Compound gear trains

A compound train has two gears fixed on the same shaft, so they share a speed. The overall gear ratio is the product of the individual stage ratios:

GR_{total} = GR_1 \times GR_2 \times \dots

This lets a small gearbox achieve a large reduction (a hand drill or a clock), far more than a single pair could give in a compact space.

Output speed and torque of a reduction gear

Find the output of a simple gear pair

A motor drives a $20$ -tooth pinion at $1500\,\text{rev/min}$ with an input torque of $2.0\,\text{N m}$ . It meshes with a $60$ -tooth gear. Assuming an ideal train, find the gear ratio, the output speed and the output torque, and state the direction.

Gear ratio:

GR = \frac{T_{out}}{T_{in}} = \frac{60}{20} = 3.0

This is a $3:1$ reduction.

Output speed:

N_{out} = \frac{N_{in}}{GR} = \frac{1500}{3.0} = 500\,\text{rev/min}

Output torque (ideal, power conserved):

\tau_{out} = \tau_{in} \times GR = 2.0 \times 3.0 = 6.0\,\text{N m}

The output shaft turns at $500\,\text{rev/min}$ in the opposite direction to the input, delivering $6.0\,\text{N m}$ . The speed dropped by a factor of three and the torque rose by the same factor, confirming power is conserved: $2.0 \times 1500 = 6.0 \times 500$ .

Why this matters for machine control

Gear trains are how engineers match a power source to a load. An electric motor runs efficiently at high speed and low torque; a wheel, a conveyor or a robot joint usually needs the opposite.

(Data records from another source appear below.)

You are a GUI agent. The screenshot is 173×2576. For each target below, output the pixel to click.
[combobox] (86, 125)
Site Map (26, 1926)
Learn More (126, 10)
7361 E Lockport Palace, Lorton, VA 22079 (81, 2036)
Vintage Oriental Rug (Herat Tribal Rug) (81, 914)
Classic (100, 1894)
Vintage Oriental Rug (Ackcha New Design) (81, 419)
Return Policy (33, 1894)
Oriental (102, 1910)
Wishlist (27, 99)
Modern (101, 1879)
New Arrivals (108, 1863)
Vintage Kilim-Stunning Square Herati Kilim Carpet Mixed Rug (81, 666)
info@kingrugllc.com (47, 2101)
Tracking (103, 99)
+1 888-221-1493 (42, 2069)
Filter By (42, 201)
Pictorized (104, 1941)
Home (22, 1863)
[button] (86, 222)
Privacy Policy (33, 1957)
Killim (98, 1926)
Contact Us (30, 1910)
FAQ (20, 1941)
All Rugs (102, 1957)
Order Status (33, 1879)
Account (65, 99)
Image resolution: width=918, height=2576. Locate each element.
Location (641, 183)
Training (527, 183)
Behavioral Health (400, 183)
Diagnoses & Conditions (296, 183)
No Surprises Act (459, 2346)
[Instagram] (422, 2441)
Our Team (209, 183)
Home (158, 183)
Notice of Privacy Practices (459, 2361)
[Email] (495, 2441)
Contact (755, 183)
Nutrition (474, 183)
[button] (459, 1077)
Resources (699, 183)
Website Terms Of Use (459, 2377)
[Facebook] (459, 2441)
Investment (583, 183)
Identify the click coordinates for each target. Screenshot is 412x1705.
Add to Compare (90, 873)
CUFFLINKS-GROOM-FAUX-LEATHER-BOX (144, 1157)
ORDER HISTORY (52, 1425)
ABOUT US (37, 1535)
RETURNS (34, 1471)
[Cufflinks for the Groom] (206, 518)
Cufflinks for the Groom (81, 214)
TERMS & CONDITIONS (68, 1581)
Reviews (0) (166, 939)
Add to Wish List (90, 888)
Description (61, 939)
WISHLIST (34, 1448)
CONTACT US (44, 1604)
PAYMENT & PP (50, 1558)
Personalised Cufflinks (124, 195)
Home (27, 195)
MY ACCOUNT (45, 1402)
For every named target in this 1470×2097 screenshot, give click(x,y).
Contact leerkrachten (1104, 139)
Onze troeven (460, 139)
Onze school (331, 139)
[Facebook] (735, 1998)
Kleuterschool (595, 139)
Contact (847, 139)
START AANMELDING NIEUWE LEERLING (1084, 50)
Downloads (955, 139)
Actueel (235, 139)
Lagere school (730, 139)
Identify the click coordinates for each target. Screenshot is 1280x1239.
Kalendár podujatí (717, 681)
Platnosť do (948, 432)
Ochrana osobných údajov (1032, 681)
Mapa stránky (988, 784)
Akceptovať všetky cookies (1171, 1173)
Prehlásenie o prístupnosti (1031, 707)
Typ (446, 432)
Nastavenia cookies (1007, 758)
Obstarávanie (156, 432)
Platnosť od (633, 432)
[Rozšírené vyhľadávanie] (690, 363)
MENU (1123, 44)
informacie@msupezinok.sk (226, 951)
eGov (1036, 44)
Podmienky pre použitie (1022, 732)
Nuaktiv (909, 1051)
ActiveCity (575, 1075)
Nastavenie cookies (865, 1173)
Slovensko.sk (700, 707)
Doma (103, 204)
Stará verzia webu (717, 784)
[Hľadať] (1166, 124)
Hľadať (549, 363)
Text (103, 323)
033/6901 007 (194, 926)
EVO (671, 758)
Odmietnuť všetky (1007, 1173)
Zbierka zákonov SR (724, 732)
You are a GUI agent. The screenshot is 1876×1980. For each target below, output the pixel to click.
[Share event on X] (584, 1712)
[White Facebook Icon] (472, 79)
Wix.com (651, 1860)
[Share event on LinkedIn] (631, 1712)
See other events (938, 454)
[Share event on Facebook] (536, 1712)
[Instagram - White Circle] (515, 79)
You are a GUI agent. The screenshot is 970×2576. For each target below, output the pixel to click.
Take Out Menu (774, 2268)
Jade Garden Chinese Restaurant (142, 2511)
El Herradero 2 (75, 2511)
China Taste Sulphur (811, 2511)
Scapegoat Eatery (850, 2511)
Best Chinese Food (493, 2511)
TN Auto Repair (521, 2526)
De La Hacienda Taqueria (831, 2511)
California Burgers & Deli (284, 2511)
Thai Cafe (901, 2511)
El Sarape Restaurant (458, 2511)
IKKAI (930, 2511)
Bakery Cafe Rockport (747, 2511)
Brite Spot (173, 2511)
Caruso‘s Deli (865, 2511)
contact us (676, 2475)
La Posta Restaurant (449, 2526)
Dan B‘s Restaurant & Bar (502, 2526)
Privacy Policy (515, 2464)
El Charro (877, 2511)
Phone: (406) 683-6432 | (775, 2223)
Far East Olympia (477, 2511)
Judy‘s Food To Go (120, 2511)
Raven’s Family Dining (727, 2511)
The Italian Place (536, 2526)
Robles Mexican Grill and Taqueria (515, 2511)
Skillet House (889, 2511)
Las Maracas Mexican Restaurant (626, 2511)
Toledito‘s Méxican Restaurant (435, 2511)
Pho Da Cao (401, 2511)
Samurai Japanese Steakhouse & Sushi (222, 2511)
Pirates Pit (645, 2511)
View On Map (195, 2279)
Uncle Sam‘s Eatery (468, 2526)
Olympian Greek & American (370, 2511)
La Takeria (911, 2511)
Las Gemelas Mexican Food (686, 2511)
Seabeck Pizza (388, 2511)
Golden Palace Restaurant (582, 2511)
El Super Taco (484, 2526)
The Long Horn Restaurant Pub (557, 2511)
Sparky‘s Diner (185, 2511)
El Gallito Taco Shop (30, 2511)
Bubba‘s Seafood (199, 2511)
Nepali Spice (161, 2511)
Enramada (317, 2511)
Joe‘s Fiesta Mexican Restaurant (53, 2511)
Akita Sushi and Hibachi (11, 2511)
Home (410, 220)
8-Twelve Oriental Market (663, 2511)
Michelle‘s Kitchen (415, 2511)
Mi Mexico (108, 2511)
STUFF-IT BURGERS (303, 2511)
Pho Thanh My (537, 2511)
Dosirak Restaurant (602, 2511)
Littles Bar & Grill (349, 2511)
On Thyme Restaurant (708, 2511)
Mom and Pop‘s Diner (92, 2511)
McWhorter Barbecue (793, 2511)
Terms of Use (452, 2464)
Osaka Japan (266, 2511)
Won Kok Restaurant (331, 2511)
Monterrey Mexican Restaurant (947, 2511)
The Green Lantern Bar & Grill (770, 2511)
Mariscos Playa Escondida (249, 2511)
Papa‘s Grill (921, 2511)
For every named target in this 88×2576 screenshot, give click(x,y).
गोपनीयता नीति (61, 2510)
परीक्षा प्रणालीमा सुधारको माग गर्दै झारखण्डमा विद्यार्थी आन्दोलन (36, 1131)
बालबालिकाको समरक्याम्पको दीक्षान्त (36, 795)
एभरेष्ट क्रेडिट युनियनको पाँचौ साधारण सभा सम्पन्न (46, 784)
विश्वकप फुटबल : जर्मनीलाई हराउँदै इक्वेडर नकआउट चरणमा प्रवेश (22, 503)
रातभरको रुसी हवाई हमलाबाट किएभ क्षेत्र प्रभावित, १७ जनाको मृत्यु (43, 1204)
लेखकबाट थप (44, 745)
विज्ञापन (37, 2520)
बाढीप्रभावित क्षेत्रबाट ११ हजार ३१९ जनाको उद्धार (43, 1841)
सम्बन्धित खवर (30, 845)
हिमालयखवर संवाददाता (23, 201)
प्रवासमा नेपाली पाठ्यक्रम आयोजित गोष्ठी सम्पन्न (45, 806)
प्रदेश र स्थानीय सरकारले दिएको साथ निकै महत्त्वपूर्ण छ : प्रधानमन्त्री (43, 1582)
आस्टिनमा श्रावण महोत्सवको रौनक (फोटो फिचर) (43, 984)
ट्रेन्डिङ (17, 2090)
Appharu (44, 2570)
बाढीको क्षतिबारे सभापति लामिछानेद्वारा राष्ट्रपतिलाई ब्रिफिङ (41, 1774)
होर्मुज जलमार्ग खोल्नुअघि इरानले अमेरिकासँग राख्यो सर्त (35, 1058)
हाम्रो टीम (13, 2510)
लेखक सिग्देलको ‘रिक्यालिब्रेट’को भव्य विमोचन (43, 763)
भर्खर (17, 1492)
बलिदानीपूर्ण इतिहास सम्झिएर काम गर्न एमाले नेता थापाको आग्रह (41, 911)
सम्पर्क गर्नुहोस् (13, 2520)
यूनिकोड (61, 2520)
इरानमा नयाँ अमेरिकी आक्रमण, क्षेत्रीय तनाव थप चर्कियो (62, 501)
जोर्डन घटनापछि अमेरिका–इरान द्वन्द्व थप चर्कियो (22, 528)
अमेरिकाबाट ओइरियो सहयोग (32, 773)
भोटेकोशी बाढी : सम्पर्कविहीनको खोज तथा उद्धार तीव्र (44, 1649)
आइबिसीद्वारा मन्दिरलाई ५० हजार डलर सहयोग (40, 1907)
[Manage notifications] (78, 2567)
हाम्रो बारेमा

The gearbox converts one to the other. Choosing the gear ratio sets the machine's final speed and the force it can deliver, which is a central design decision in the Unit 4 engineered solution.

Exam-style practice questions

Practice questions written in the style of QCAA exam questions on this dot point, with worked answer explainers. The year tag is the paper they imitate, not the source.

2023 QCAA5 marksExplain how the gearing system on a bicycle provides a mechanical advantage to a cyclist moving up an incline, and the system's effect on the work done on the pedals. Sketch the mechanical components involved to support your response.

Show worked answer →

Five marks: roughly two for the sketch and three for the explanation linking gear ratio, mechanical advantage and work.

Sketch: the front chainring (driver) connected by a chain to the rear sprocket (driven) on the wheel hub, with the pedal crank on the chainring [marks for a labelled chain drive].

Mechanical advantage going up an incline: the cyclist selects a low gear, a small front chainring driving a large rear sprocket. The gear ratio (driven teeth divided by driver teeth) is greater than 1, a reduction, so the turning force (torque) delivered to the wheel is multiplied. This makes it easier to push the bicycle and rider up the incline against gravity, which is the mechanical advantage.

Effect on work done on the pedals: gears change the trade-off between force and distance, not the total energy. Because torque is multiplied, the wheel turns fewer times for each turn of the pedals, so the cyclist must pedal through more rotations (and a greater distance) to climb the hill. The work done on the pedals equals the work delivered to the wheel (ideally), so the lower gear spreads the same work over more, easier pedal strokes rather than reducing the total work needed.